Spiking LSTM: Energy-Efficient Temporal Modeling

• Spiking LSTM is a recurrent architecture that transposes LSTM gating and memory mechanisms into an event-driven, sparse spiking regime.
• It employs LIF-based neurons, two-compartment models, and surrogate gradients to effectively manage long-range temporal dependencies.
• Empirical benchmarks reveal high accuracy and significant energy savings across tasks like time-series classification and sequence modeling.

Spiking Long Short-Term Memory (Spiking LSTM, SLSTM) networks are recurrent neural architectures that transpose the gating, memory, and credit-assignment mechanisms of classical LSTM units into the sparse, event-driven regime characteristic of spiking neural networks (SNNs). These models achieve long-range temporal dependencies with orders-of-magnitude greater energy efficiency and inherent neuronal sparsity, enabling deployment on neuromorphic hardware for sequence modeling, time-series classification, and temporally complex decision-making tasks. Multiple lines of research have established theoretically principled mappings, diverse neuron-level implementations, and practical training recipes for such systems, validating their empirical competitiveness with traditional LSTM architectures across a variety of sequential benchmarks.
——
▶ **Job**
Please reproduce the Spiking LSTM passage from "Spiking Long Short-Term" up to and including "of sequential benchmarks.". The material that comes next stands apart from the Spiking LSTM passage.

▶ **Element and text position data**
——
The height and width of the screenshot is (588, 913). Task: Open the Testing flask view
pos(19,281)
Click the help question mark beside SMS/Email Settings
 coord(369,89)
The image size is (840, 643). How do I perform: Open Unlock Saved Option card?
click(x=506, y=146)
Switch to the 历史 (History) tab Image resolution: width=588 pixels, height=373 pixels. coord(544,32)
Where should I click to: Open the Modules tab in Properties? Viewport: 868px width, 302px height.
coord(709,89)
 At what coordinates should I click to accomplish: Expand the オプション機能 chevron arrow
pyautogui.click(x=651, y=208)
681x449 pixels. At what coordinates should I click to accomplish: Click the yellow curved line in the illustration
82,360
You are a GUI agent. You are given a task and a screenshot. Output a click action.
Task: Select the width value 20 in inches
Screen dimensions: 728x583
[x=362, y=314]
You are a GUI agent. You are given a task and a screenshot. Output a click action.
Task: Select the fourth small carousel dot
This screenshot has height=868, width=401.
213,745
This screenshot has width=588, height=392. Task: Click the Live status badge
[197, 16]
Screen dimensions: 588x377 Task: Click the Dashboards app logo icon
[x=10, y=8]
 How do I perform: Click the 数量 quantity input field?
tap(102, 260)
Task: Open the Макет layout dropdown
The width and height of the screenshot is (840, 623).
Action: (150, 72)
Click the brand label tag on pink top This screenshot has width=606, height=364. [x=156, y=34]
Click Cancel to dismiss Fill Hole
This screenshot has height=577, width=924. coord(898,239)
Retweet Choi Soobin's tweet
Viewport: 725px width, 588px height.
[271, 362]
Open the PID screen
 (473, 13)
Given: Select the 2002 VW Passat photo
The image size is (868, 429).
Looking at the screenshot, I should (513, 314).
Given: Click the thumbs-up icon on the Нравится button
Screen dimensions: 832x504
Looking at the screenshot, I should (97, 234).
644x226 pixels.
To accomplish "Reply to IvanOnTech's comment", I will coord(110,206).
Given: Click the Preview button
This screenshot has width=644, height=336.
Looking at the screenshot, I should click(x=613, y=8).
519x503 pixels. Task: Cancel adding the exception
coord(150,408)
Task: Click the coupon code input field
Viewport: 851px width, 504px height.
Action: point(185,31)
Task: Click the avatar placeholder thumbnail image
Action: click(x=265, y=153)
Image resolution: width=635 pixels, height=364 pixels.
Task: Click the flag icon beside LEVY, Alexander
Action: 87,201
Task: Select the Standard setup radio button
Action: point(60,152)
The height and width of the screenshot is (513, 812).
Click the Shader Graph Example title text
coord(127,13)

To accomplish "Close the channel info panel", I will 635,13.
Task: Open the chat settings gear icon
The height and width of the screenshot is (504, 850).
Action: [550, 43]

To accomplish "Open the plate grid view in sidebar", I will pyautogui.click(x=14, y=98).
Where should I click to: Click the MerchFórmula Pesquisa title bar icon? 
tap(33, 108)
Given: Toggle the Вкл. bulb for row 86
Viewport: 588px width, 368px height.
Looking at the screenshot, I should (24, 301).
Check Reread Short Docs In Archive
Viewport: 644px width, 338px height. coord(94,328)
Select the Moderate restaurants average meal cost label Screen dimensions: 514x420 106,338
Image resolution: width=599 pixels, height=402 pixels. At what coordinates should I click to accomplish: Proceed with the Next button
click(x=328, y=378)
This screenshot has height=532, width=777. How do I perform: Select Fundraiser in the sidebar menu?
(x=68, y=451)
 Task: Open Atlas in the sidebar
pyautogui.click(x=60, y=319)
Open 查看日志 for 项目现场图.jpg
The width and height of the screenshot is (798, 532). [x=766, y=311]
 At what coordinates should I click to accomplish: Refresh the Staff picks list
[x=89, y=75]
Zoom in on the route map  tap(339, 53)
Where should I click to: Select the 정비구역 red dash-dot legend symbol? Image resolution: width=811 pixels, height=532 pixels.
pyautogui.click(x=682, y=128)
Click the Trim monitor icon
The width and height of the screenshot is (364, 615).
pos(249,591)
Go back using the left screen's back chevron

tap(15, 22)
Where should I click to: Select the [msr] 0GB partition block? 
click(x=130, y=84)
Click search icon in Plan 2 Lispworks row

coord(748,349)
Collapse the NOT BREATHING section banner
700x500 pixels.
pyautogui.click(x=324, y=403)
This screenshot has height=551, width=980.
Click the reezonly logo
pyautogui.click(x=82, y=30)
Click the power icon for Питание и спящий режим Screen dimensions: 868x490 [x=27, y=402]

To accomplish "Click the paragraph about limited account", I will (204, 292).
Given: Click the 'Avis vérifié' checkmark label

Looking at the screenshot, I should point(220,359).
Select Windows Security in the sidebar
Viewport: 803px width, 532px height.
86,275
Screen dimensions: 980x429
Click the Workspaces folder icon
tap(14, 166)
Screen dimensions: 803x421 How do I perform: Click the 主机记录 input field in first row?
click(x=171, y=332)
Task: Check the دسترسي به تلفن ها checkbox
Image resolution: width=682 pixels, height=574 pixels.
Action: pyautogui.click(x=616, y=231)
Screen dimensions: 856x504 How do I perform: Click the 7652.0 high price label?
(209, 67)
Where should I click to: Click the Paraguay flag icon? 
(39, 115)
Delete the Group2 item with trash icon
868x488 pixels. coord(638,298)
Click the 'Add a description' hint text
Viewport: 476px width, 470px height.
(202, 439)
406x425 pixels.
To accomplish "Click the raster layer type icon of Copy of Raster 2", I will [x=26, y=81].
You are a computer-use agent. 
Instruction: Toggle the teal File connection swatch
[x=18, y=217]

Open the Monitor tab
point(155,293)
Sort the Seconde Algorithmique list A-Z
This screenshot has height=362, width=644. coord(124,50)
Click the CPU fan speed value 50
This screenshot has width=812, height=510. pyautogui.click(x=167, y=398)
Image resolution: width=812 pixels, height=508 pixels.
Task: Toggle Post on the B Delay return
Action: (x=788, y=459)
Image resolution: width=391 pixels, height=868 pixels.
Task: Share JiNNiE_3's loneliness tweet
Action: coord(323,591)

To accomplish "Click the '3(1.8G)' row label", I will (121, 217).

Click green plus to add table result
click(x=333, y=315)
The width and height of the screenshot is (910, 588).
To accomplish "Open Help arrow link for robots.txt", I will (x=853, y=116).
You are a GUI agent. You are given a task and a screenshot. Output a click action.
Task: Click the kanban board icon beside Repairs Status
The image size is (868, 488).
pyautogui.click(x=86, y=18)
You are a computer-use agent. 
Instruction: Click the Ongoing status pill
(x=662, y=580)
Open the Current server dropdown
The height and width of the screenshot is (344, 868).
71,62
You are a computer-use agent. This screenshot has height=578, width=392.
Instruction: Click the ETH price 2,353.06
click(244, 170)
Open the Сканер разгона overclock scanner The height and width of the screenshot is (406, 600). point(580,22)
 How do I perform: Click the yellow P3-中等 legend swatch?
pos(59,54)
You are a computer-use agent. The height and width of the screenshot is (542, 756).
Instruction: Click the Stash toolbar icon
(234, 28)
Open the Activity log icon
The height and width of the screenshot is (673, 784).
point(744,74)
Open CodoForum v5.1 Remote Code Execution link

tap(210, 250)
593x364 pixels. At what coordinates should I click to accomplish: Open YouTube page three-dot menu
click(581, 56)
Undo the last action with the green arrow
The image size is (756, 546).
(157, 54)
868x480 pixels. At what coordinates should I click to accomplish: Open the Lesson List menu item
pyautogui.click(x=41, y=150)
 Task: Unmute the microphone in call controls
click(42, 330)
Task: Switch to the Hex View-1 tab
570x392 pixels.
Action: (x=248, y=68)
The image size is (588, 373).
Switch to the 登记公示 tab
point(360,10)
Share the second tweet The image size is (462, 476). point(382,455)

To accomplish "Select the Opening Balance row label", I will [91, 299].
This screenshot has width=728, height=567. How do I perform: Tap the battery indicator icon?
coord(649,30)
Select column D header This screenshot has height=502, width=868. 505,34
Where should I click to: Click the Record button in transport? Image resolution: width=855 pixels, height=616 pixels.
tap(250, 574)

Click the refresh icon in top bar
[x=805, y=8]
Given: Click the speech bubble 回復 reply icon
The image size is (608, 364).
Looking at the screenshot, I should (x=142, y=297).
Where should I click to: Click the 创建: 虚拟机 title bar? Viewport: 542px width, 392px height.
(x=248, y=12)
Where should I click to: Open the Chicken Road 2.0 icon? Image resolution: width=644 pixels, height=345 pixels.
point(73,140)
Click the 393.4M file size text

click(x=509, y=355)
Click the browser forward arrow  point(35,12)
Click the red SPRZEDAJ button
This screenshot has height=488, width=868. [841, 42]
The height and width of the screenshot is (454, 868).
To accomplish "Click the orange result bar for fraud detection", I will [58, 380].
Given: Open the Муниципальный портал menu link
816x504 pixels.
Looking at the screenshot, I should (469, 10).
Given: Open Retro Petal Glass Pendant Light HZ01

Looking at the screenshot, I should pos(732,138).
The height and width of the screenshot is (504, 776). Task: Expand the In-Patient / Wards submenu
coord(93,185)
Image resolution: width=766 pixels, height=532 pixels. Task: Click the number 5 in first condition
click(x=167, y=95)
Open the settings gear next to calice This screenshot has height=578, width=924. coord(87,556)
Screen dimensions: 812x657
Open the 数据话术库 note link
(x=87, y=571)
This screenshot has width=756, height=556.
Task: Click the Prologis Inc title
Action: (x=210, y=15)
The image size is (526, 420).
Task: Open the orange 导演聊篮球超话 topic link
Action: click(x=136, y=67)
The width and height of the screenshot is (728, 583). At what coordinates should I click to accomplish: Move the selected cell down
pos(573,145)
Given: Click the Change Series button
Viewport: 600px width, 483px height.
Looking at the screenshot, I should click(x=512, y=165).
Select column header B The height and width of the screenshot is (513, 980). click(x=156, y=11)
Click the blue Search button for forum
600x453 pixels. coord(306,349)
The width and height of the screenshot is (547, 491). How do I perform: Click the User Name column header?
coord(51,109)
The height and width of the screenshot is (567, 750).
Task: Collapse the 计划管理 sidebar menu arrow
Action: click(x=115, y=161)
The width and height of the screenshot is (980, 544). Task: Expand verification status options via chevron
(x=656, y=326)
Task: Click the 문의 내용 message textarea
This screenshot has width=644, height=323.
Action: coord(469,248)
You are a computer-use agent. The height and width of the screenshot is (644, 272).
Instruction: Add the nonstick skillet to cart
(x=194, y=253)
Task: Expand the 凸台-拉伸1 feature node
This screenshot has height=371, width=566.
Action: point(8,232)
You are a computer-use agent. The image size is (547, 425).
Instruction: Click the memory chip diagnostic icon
——
▶ **Response to the exercise**
Spiking Long Short-Term Memory (Spiking LSTM, SLSTM) networks are recurrent neural architectures that transpose the gating, memory, and credit-assignment mechanisms of classical LSTM units into the sparse, event-driven regime characteristic of spiking neural networks (SNNs). These models achieve long-range temporal dependencies with orders-of-magnitude greater energy efficiency and inherent neuronal sparsity, enabling deployment on neuromorphic hardware for sequence modeling, time-series classification, and temporally complex decision-making tasks. Multiple lines of research have established theoretically principled mappings, diverse neuron-level implementations, and practical training recipes for such systems, validating their empirical competitiveness with traditional LSTM architectures across a variety of sequential benchmarks.